:: Entries provided
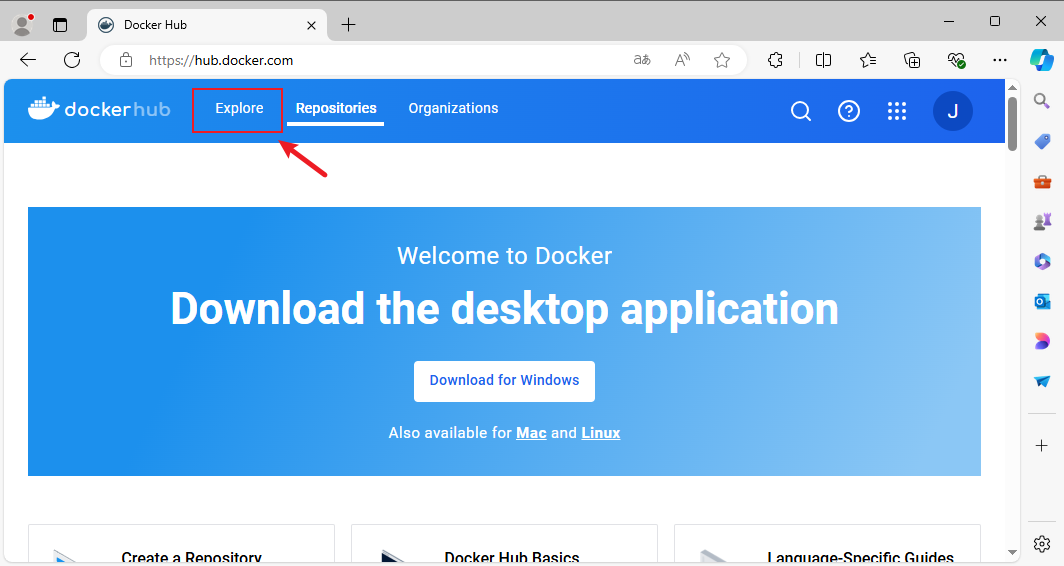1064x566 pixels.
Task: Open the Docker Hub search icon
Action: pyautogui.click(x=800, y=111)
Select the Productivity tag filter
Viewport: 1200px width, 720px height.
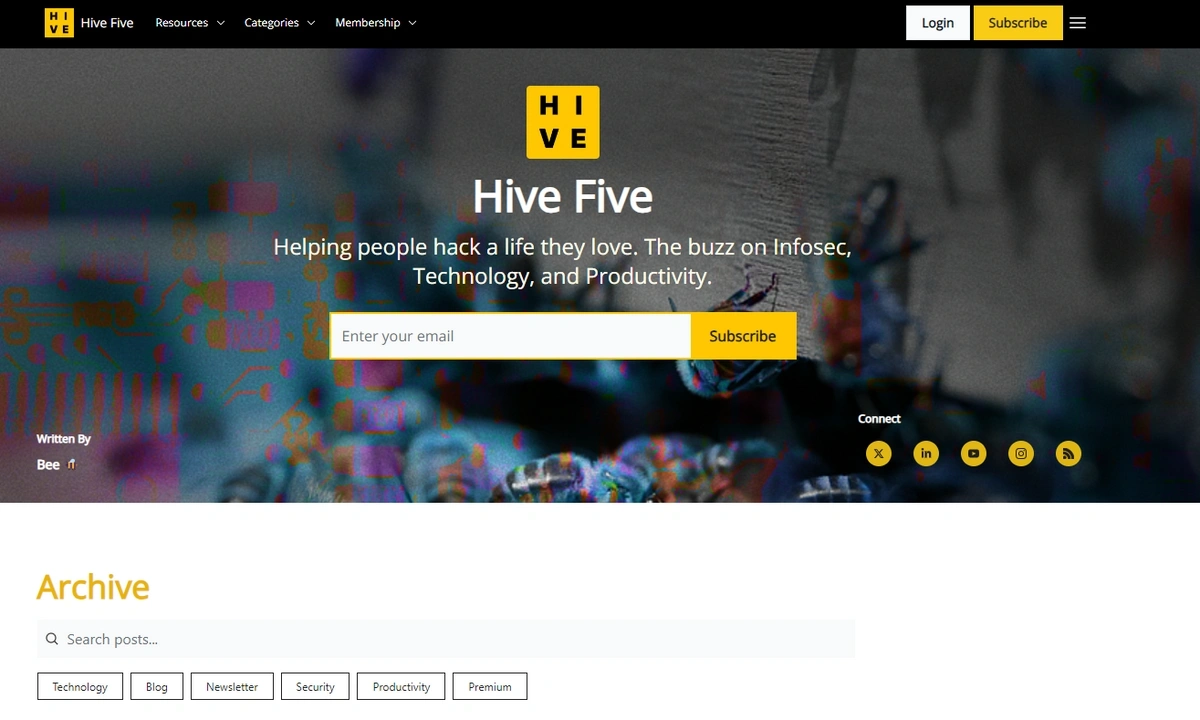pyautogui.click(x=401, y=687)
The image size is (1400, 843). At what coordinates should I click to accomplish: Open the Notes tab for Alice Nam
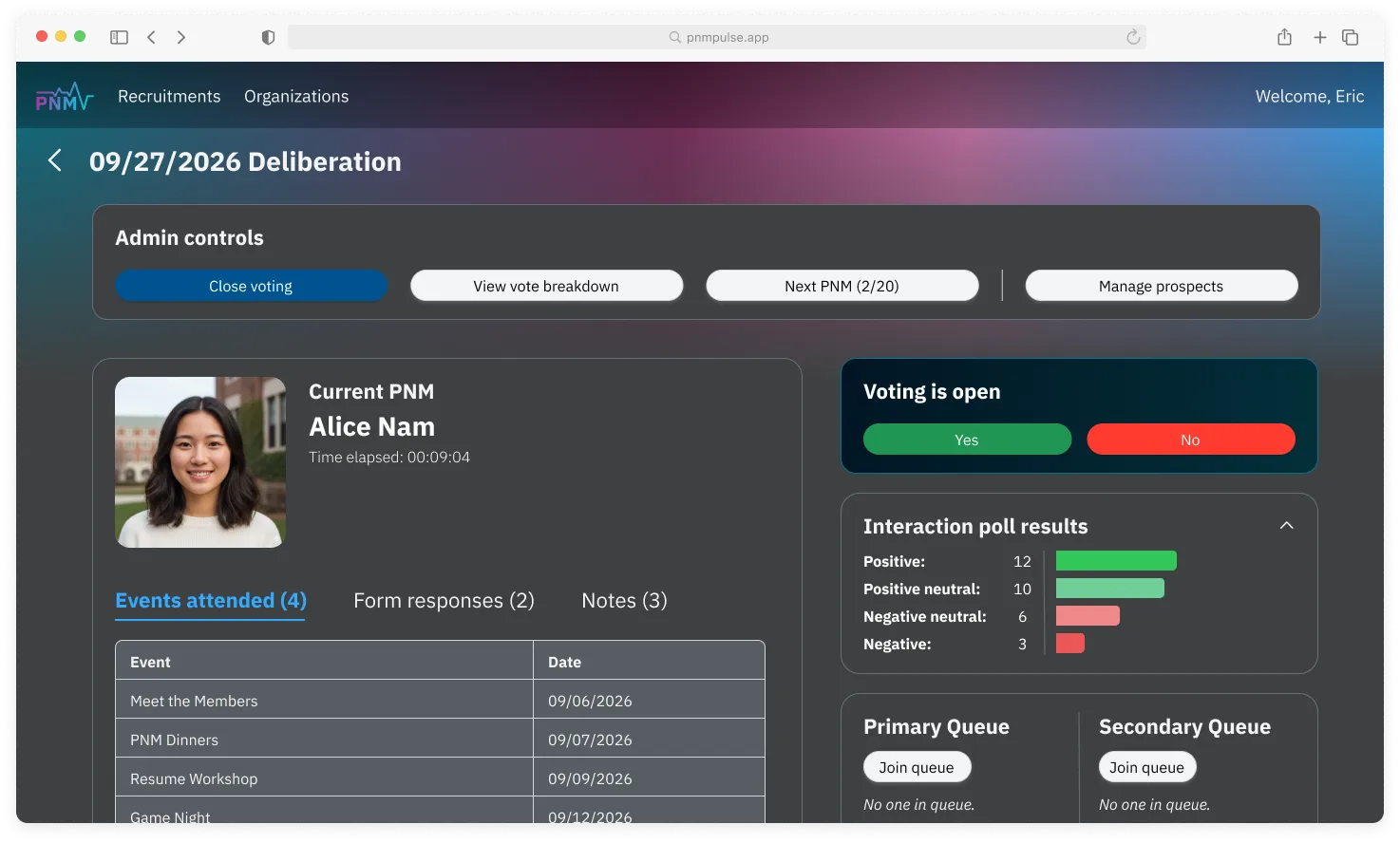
::::
Problem description:
Could you set down exactly, and only, the lines from the line containing "Select the Productivity tag filter" through the last line of the records, both included, without the pictures?

Task answer:
Select the Productivity tag filter
Viewport: 1200px width, 720px height.
pyautogui.click(x=401, y=687)
The image size is (1400, 843). At what coordinates should I click to accomplish: Open the Notes tab for Alice Nam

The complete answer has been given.